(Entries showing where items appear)
-- Begin --
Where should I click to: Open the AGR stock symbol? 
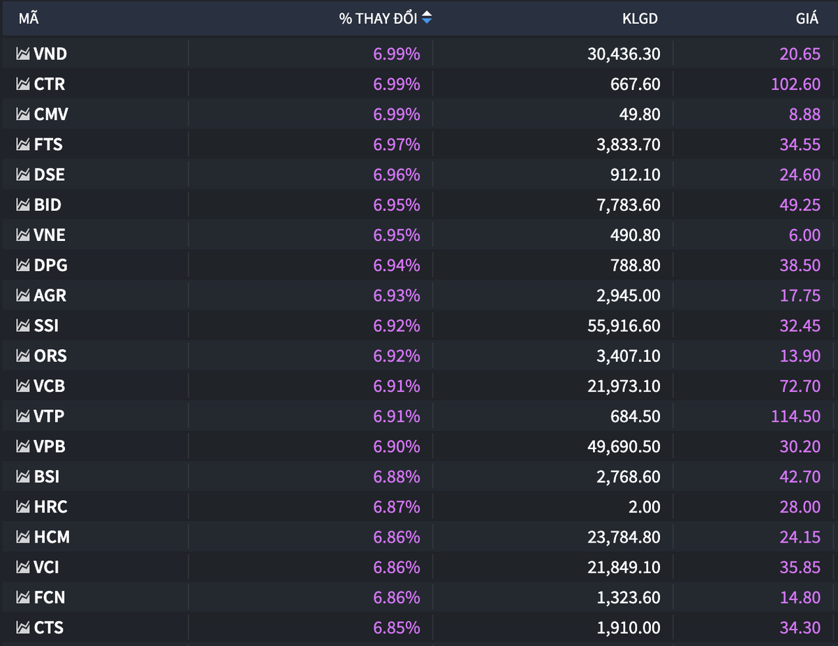click(x=50, y=295)
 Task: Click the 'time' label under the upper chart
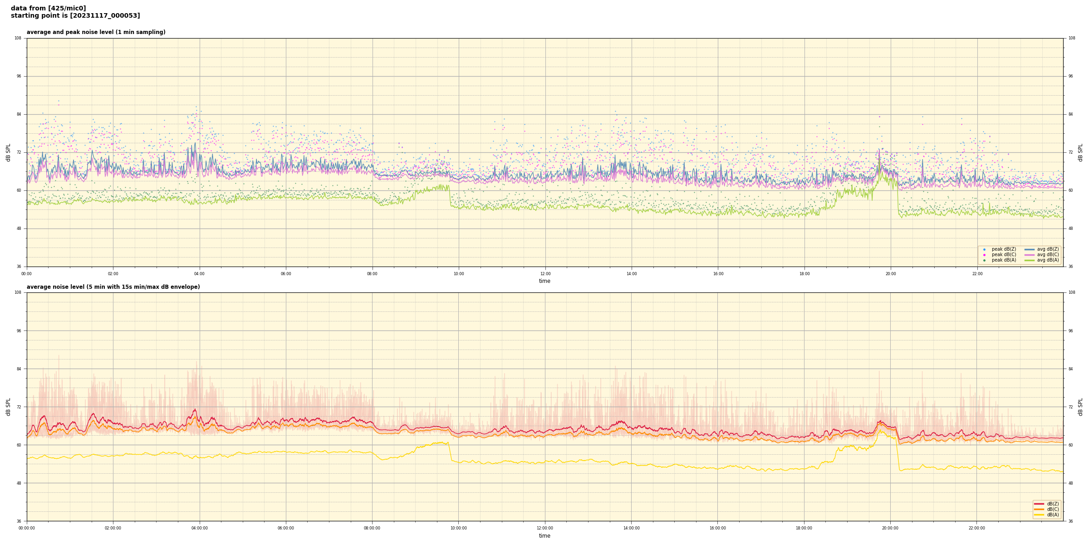click(x=545, y=281)
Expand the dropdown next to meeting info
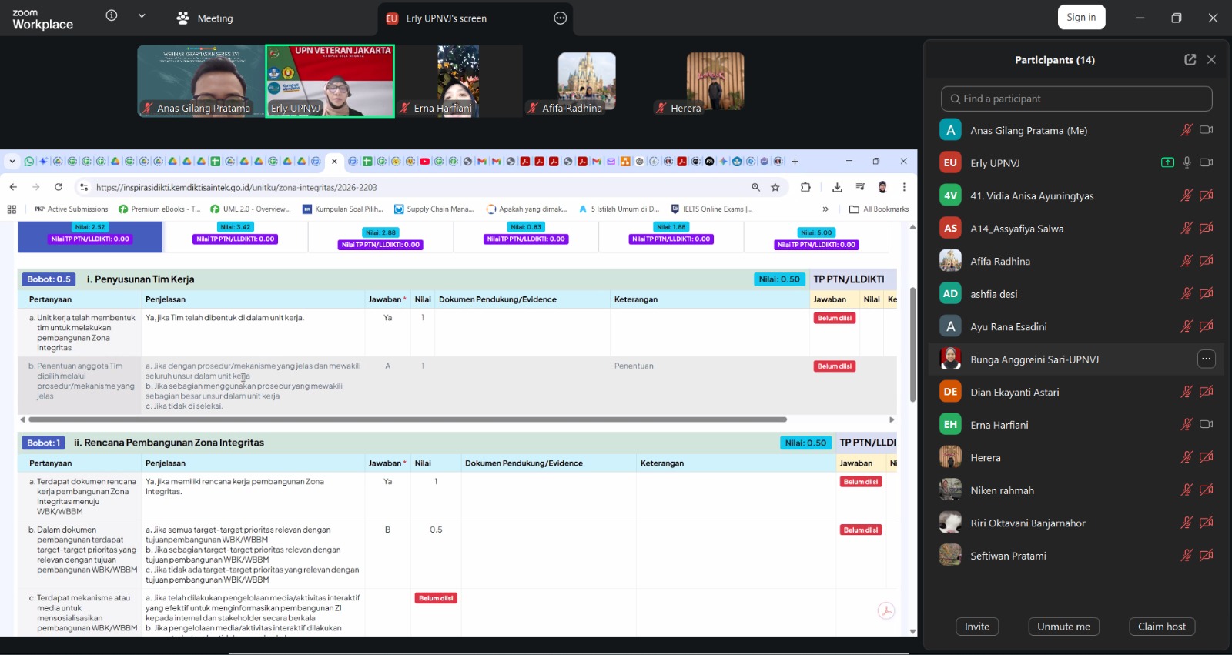Viewport: 1232px width, 655px height. tap(142, 16)
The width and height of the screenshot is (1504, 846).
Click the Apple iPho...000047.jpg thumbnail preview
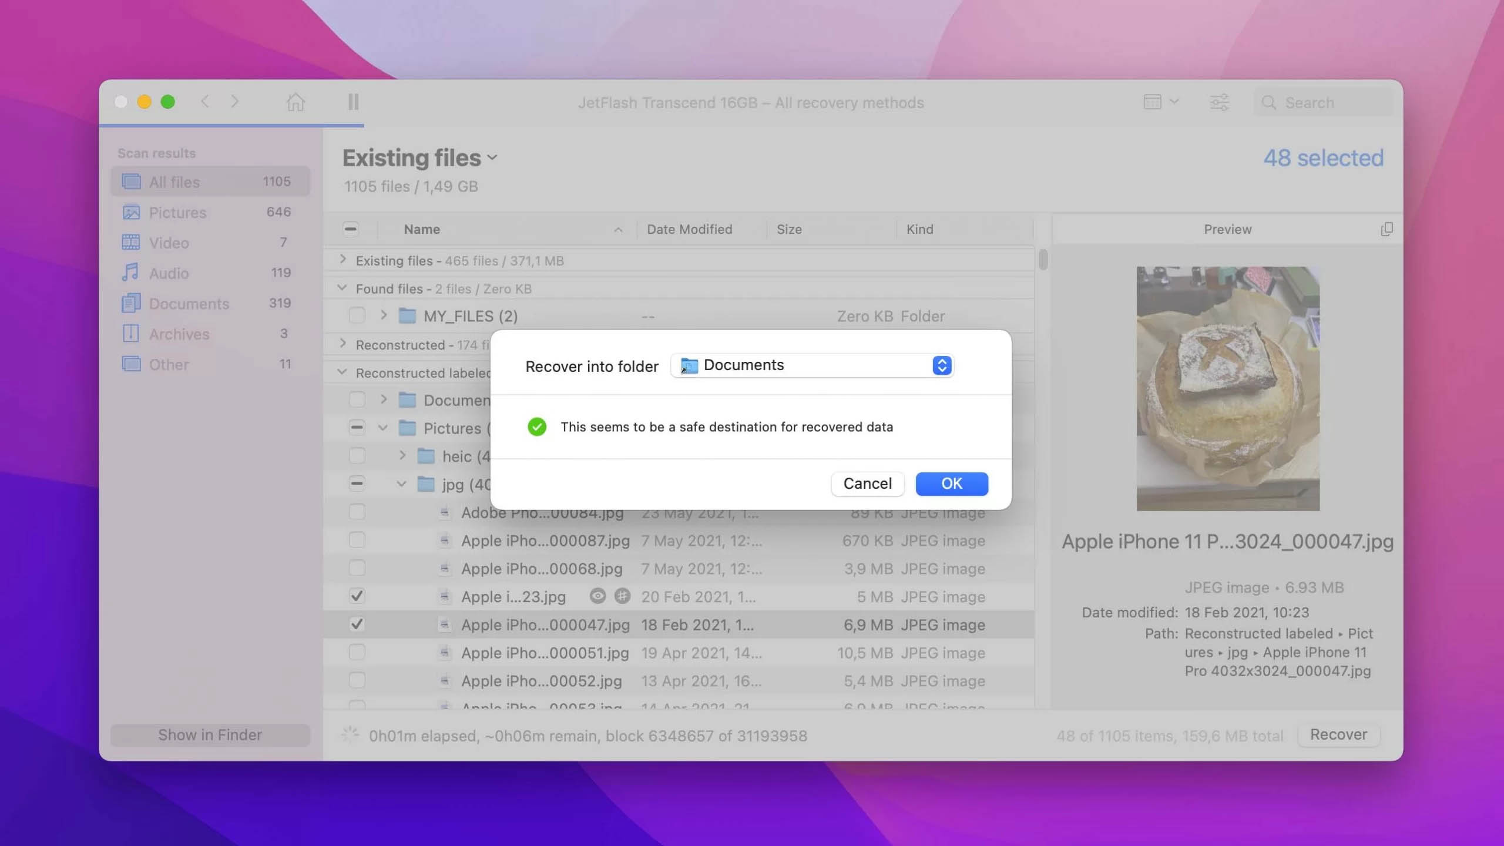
-- End --
Task brief: Reproduce each of the records above word for word, omitting the pictures.

Answer to this task:
Where should I click to: Open the AGR stock symbol? 
click(x=50, y=295)
 Task: Click the 'time' label under the upper chart
click(x=545, y=281)
Expand the dropdown next to meeting info
Viewport: 1232px width, 655px height. tap(142, 16)
The width and height of the screenshot is (1504, 846).
Click the Apple iPho...000047.jpg thumbnail preview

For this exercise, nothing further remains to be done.